Antibiotic resistance has been reported since the 1940s in both human and veterinary medicine. Many years of monitoring milk samples in South Africa led to identification of a novel maltose-negative Staphylococcus aureus
strain, which appears to be an emerging pathogen. In this study, the susceptibility of this strain to antibiotics was evaluated over time, during diverse seasons in various provinces and according to somatic cell count (SCC) categories. A data set of 271 maltose-negative S. aureus
isolates, from milk samples of 117 dairy herds, was examined using the disk diffusion method, between 2010 and 2017. This study also compared the susceptibility testing of 57 maltose-negative and 57 maltose-positive S. aureus
isolated from 38 farms, from three provinces using minimum inhibitory concentration (MIC).
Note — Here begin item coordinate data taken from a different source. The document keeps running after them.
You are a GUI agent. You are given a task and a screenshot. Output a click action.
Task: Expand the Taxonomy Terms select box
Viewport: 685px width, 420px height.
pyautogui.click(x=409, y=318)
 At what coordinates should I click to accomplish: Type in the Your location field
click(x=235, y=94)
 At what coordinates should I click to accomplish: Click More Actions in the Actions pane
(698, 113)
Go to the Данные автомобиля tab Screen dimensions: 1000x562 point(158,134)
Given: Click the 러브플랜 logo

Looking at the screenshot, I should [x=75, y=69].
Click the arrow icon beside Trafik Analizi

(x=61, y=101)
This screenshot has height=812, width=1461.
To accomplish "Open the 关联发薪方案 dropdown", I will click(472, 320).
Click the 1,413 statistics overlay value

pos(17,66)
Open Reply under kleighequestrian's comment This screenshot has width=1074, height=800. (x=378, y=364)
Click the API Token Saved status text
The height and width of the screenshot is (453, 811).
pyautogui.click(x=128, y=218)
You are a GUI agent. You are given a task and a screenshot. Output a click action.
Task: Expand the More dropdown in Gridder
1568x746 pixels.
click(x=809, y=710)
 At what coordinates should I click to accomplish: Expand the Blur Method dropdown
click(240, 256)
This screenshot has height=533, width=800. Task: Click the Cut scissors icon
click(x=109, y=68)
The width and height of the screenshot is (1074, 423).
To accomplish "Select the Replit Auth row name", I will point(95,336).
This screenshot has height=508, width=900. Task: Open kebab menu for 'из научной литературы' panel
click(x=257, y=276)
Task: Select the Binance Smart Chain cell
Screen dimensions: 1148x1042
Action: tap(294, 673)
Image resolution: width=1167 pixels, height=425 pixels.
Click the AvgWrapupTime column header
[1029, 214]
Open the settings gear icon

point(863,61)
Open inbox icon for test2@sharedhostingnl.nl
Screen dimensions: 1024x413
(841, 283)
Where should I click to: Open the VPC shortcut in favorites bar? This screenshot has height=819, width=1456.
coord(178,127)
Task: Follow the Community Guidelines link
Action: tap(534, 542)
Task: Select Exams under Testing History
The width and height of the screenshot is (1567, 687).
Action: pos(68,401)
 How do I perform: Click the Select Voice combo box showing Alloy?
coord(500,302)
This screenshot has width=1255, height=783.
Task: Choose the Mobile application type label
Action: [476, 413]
The MIC results for the maltose-negative S. aureus
isolates showed highest resistance to ampicillin (100%) and penicillin (47.4) and lowest resistance (1.8%) to azithromycin, ciprofloxacin and erythromycin. The maltose-negative S. aureus
isolates showed overall significantly increased antibiotic resistance compared to the maltose-positive strains, as well as multidrug resistance. Producers and veterinarians should consider probability of cure of such organisms (seemingly non-chronic) when adapting management and treatment, preventing unnecessary culling.